Isaiah 6:1

Hebrew Bible

1 In the year of King Uzziah’s death, I saw the Lord seated on a high, elevated throne. The hem of his robe filled the temple. 2 Seraphs stood over him; each one had six wings. With two wings they covered their faces, with two they covered their feet, and they used the remaining two to fly. 3 They called out to one another, “Holy, holy, holy is the Lord of Heaven’s Armies! His majestic splendor fills the entire earth!” 4 The sound of their voices shook the door frames, and the temple was filled with smoke. 5 I said, “Woe to me! I am destroyed, for my lips are contaminated by sin, and I live among people whose lips are contaminated by sin. My eyes have seen the king, the Lord of Heaven’s Armies.”

1 Enoch 14:17

Pseudepigrapha

17 And I looked and saw ⌈⌈therein⌉⌉ a lofty throne: its appearance was as crystal, and the wheels thereof as the shining sun, and there was the vision of cherubim. 18 And from underneath the throne came streams of flaming fire so that I could not look thereon. 19 And the Great Glory sat thereon, and His raiment shone more brightly than the sun and was whiter than any snow. 20 None of the angels could enter and could behold His face by reason of the magnificence and glory and no flesh could behold Him. 21 The flaming fire was round about Him, and a great fire stood before Him, and none around could draw nigh Him: ten thousand times ten thousand (stood) before Him, yet He needed no counselor.

** STORED DATA **
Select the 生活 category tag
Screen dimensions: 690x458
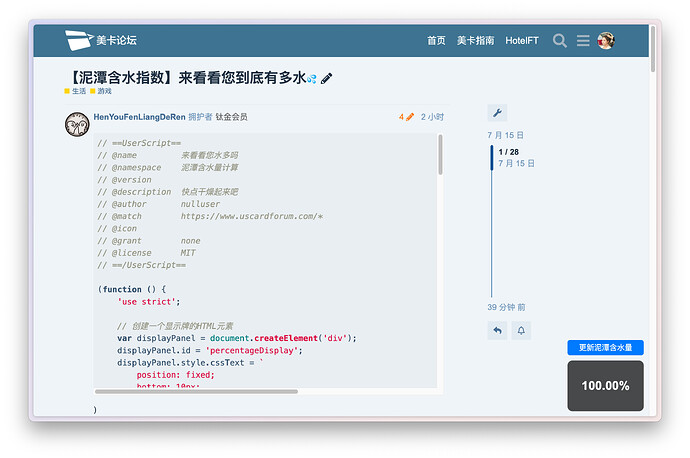tap(76, 91)
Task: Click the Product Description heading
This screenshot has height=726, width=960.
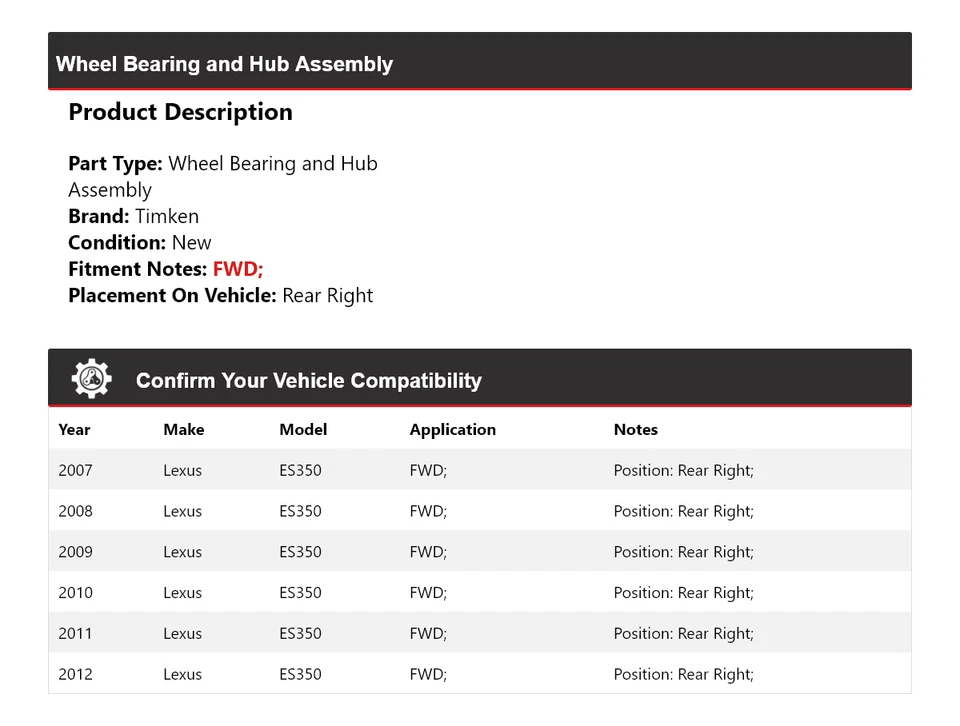Action: 180,112
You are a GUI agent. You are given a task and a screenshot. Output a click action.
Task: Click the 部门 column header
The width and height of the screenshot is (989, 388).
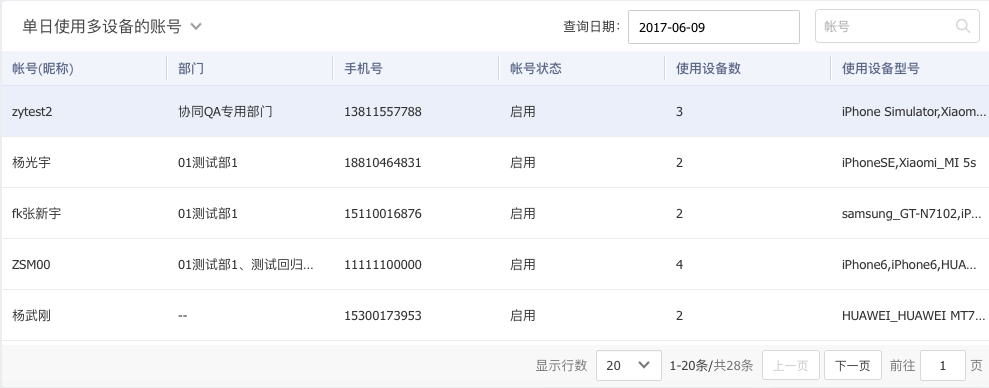tap(190, 69)
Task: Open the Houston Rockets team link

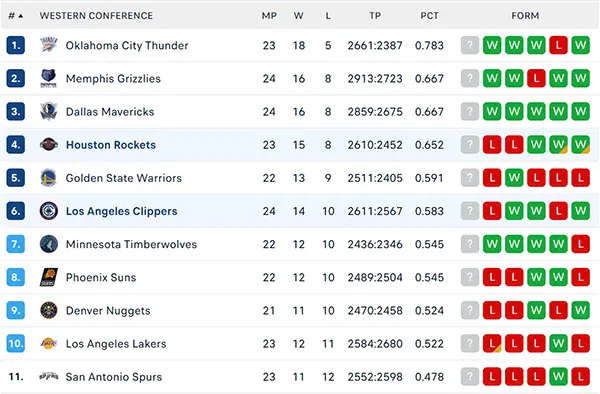Action: pos(111,145)
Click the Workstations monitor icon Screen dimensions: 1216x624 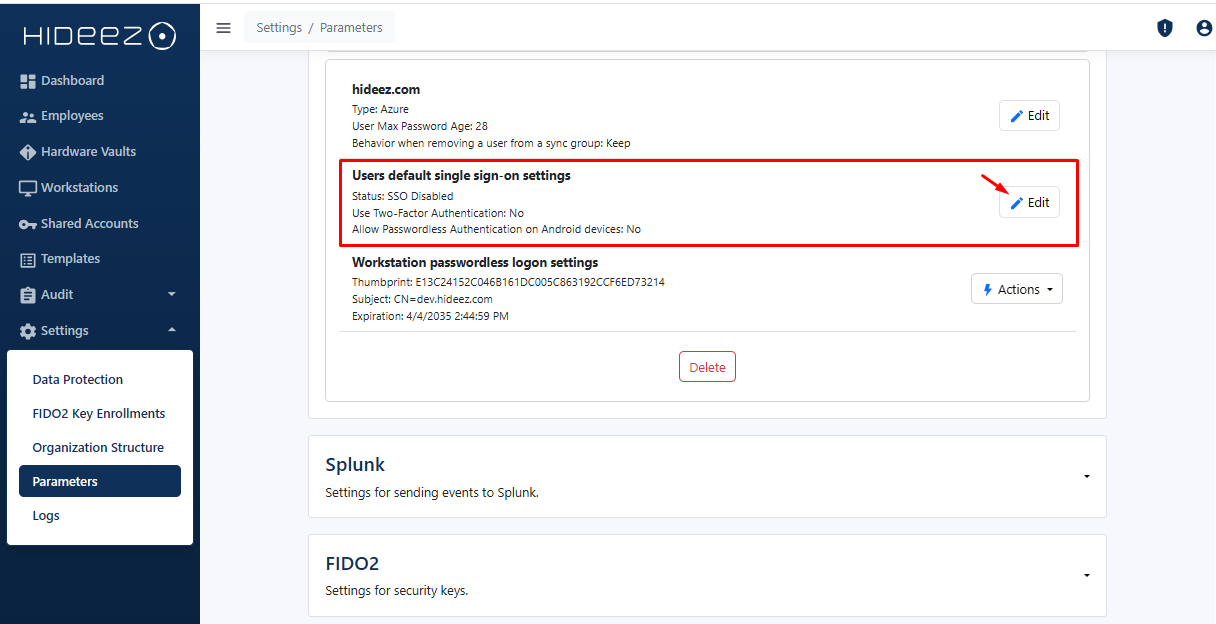coord(28,188)
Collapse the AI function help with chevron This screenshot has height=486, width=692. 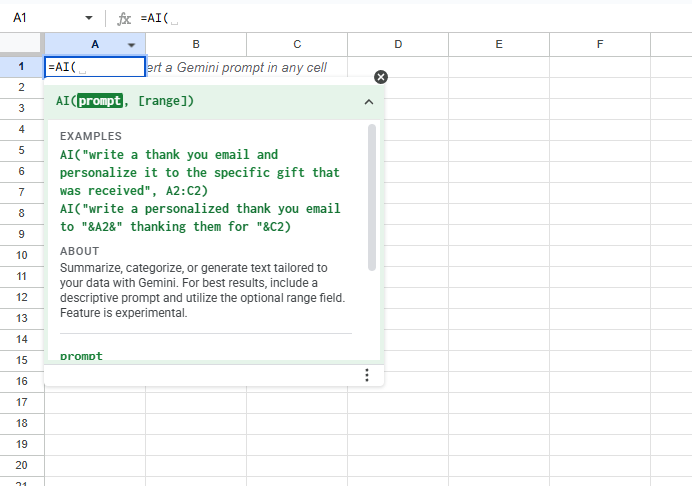(x=368, y=102)
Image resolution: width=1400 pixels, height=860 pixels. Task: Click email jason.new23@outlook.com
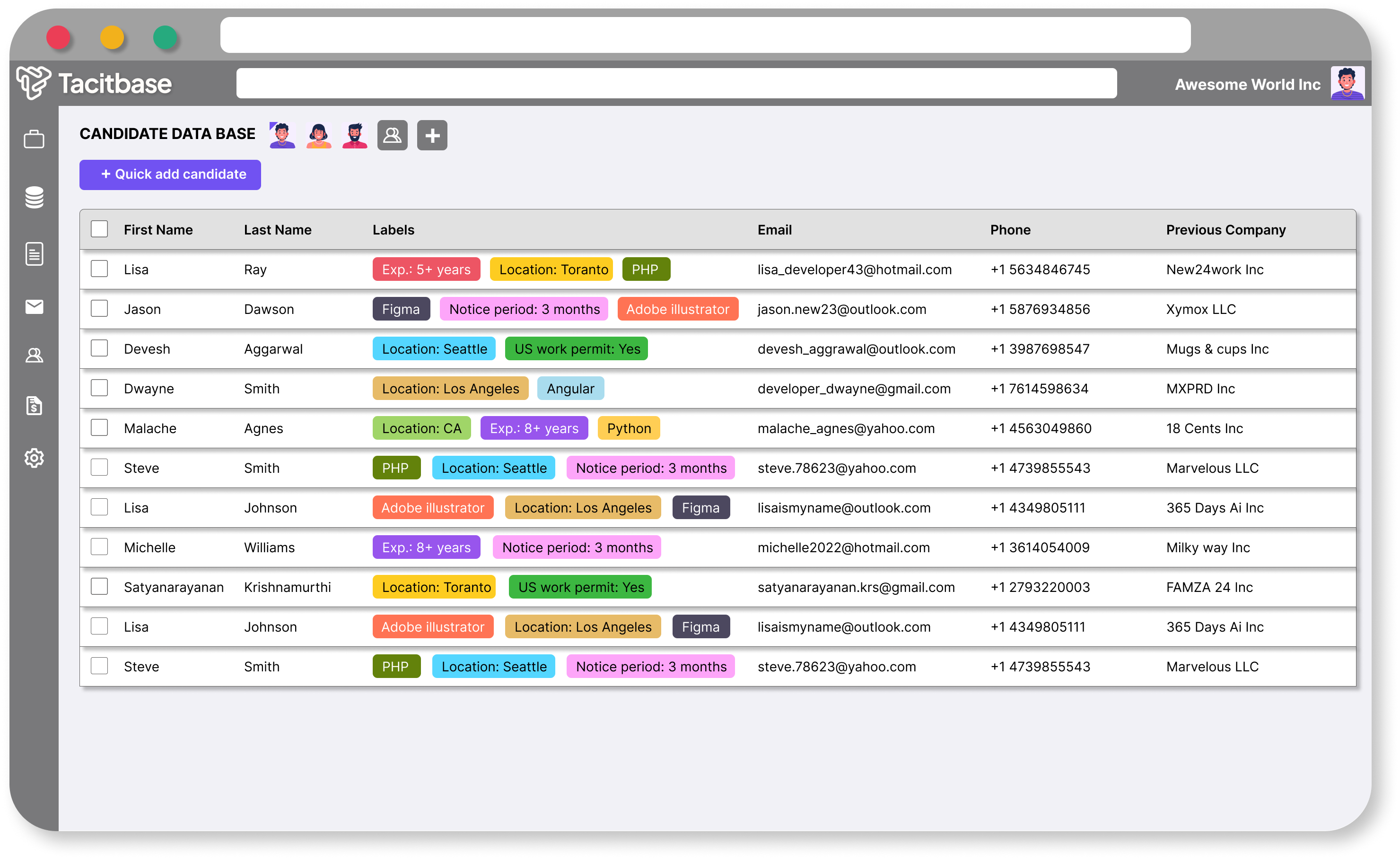click(x=841, y=309)
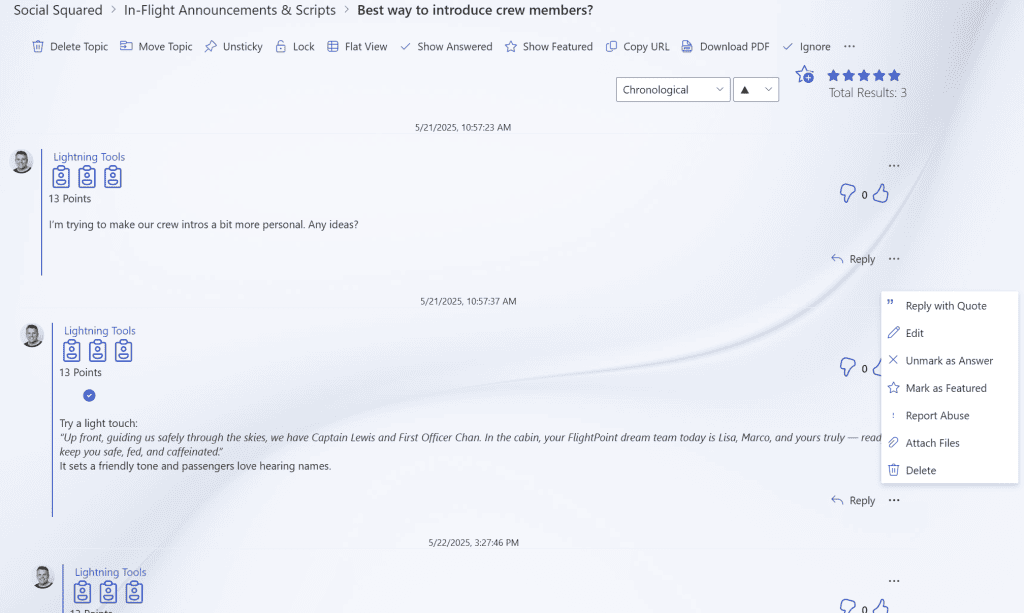
Task: Reply to the first post
Action: (x=853, y=259)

** INSTRUCTION 1 **
List every kind of heavenly being named in the throne-vision passages.
** INSTRUCTION 2 **
Answer from the throne-vision passages:
(a) In what year did the speaker in Isaiah see the Lord?
(b) How many wings did each seraph have?
(c) What came from underneath the throne in 1 Enoch?
** INSTRUCTION 3 **
Carry the throne-vision passages on from their last sentence.
None of the lines above are needed for this work.

** WRITTEN REPLY 1 **
Seraphs, cherubim, angels

** WRITTEN REPLY 2 **
(a) In the year of King Uzziah's death
(b) Six
(c) Streams of flaming fire

** WRITTEN REPLY 3 **
 Notes and References

"... Unlike LXX Psalm 96, Hebrews does not explicitly cite LXX Psalm 95. Yet the author’s knowledge of a heavenly tabernacle (compare 8:2, 5) that Jesus entered when he ascended into heaven, and where he presented his offering before God (9:24–25) is remarkable in view of the preceding discussion of LXX Psalm 95. If, as seems likely, the realm that Jesus entered is the same realm the author expects to endure after the final shaking of the creation/κόσμος (compare 12:25–28), then the depiction of God’s temple as unshakable in LXX Psalm 95 may well be a thread in the larger web of biblical connections that supports his eschatological hopes. This is all the more interesting in light of the fact that Hebrews closely associates the heavenly tabernacle with the heavenly throne at God’s right hand (compare 8:1) ... This association between the tabernacle and the throne of God is already explicit in the biblical text where the Lord is depicted as a king who reigns from his seat between the cherubim, language that recalls the ark in the holy of holies (e.g., Psalm 99:1; compare 2 Kings 19:15; Isaiah 37:16) and from other passages that link the temple with the divine throne (e.g., Isaiah 6:1; Ezekiel 10:1–5; 43:6–7). The motif is common in texts that depict a tabernacle/temple in heaven where God sits enthroned in the holy of holies (e.g., 1 Enoch 14:18–20; Testament of Levi 3:4; 5:1) ..."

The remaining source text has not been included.